**Task details:** Please produce an exact transcription of the lines from the one containing "Task: Click the green 重新扫描 button" through the last line of the entries, leaving out every picture.

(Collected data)
_ _ _
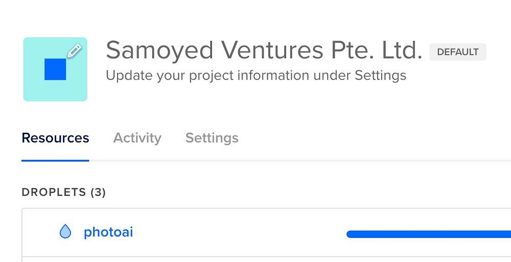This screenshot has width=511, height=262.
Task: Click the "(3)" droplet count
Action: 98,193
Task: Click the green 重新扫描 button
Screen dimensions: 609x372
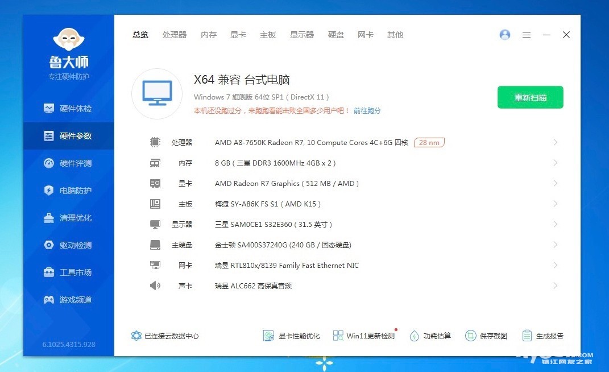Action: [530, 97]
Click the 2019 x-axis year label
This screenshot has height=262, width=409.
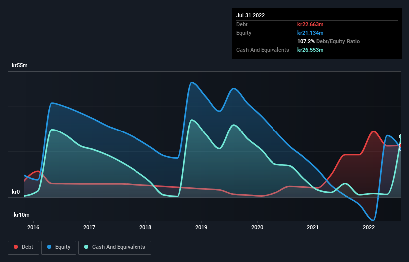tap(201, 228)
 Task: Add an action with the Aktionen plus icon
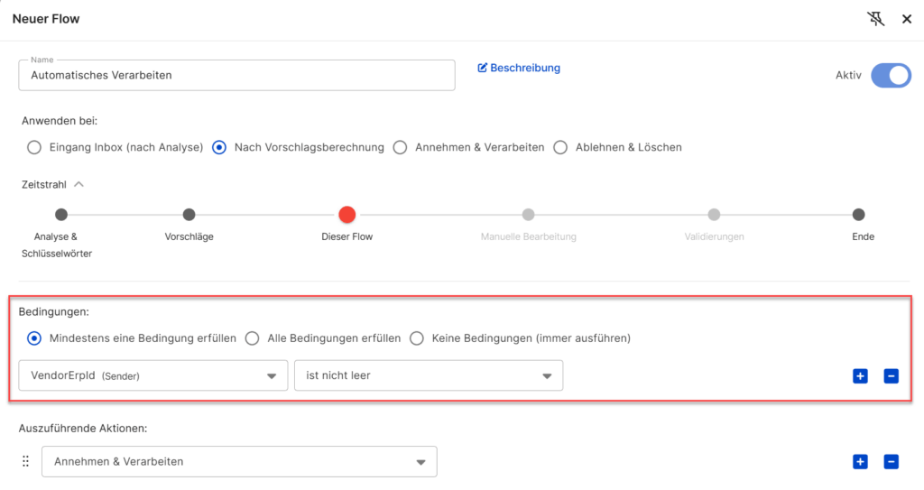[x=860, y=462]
_ _ _
**Response for this exercise:**
Task: Click the green 重新扫描 button
Screen dimensions: 609x372
Action: [530, 97]
Click the 2019 x-axis year label
This screenshot has height=262, width=409.
tap(201, 228)
 Task: Add an action with the Aktionen plus icon
[x=860, y=462]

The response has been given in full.